Building own model Clara Train SDK: only event files, no checkpoint files are created

Hi there,

I am building my own model according to https://docs.nvidia.com/clara/tlt-mi/clara-train-sdk-v2.0/ with a self-made data loader+transformer and model.
When I run train.sh, only event files are created in the folder “models” but no checkpoint files.

The error message in the console is

Exception: <class ‘ValueError’>: Cannot feed value of shape (1, 384, 384) for Tensor ‘NV_MODEL_INPUT:0’, which has shape ‘(?, 1, 384, 384, 1)’

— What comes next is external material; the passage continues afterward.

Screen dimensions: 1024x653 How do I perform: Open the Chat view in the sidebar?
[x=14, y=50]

  • My input data are numpy arrays shaped (384, 384). Thus, in the config_train.json I used shape “HW”.
    I checked the shape after import data = np.load(file_name, allow_pickle=True).astype(self._dtype) where type is ‘f4’ and it shows (384,384).
  • To get (1, 384, 384), I used output_batch_size=1 in the image pipeline.

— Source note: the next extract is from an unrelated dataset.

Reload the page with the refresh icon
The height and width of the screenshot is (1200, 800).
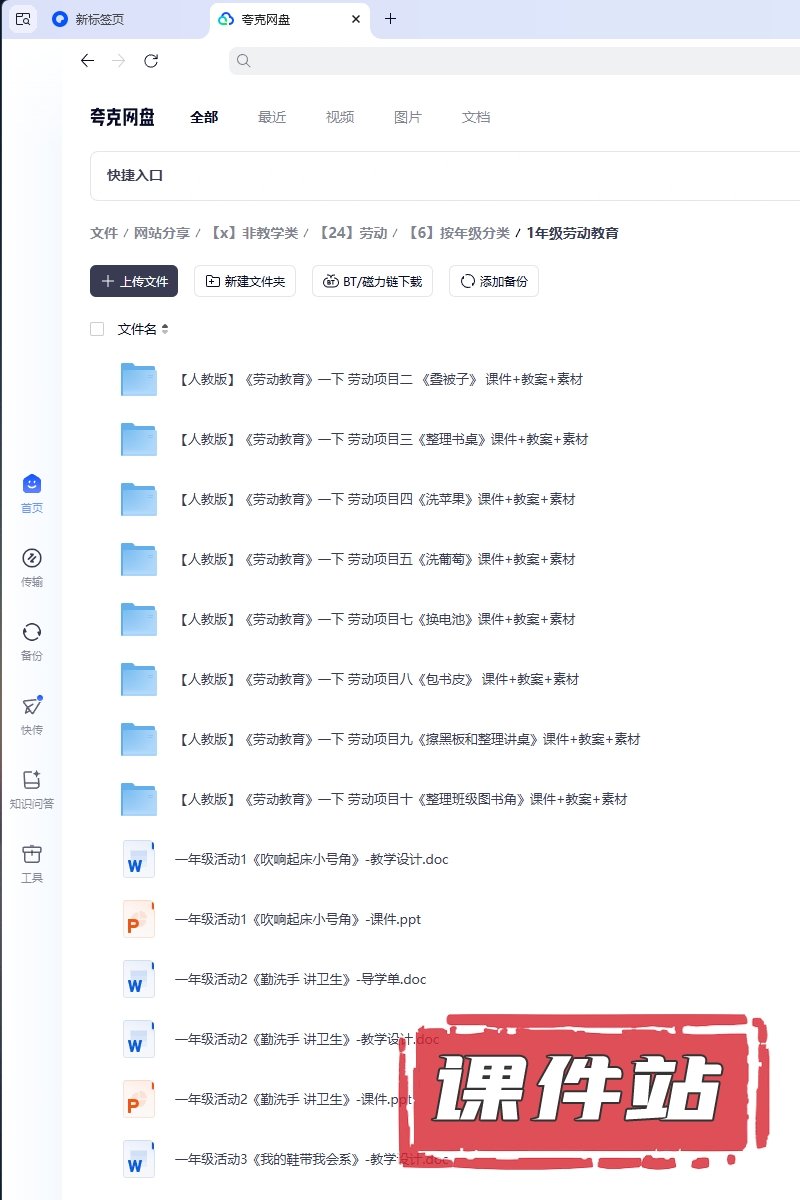pyautogui.click(x=151, y=61)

Do you have any advice which step I am missing? Data format should be ‘NCDHW’ (3D) or ‘NCHW’ (2D)

At the moment, I solved my issue by adding a dimension during data import with
data = np.expand_dims(data, axis=-1)

Please let me know if the dimension has to be added in a different way by using aimed packages. Thanks!

Hi

Thanks for your interest in clara train, glad you figured it out one way

It seems your input is 2d? or you are missing a dim. If you can add more details to the problem (model arch, input size)
Another question do you channelfirst transformation in the preTransforms

Thank you, in the preTransforms I added now a dimension and a placeholder for ?.

I realized that I don’t have access to a GPU according to https://devtalk.nvidia.com/default/topic/1038461/container-nvcaffe/error-detected-nvidia-tesla-k80-gpu-which-is-not-supported-by-this-container/, therefore changed the code to channels_last to make it run on CPU.

I solved all issues. Thank you for your support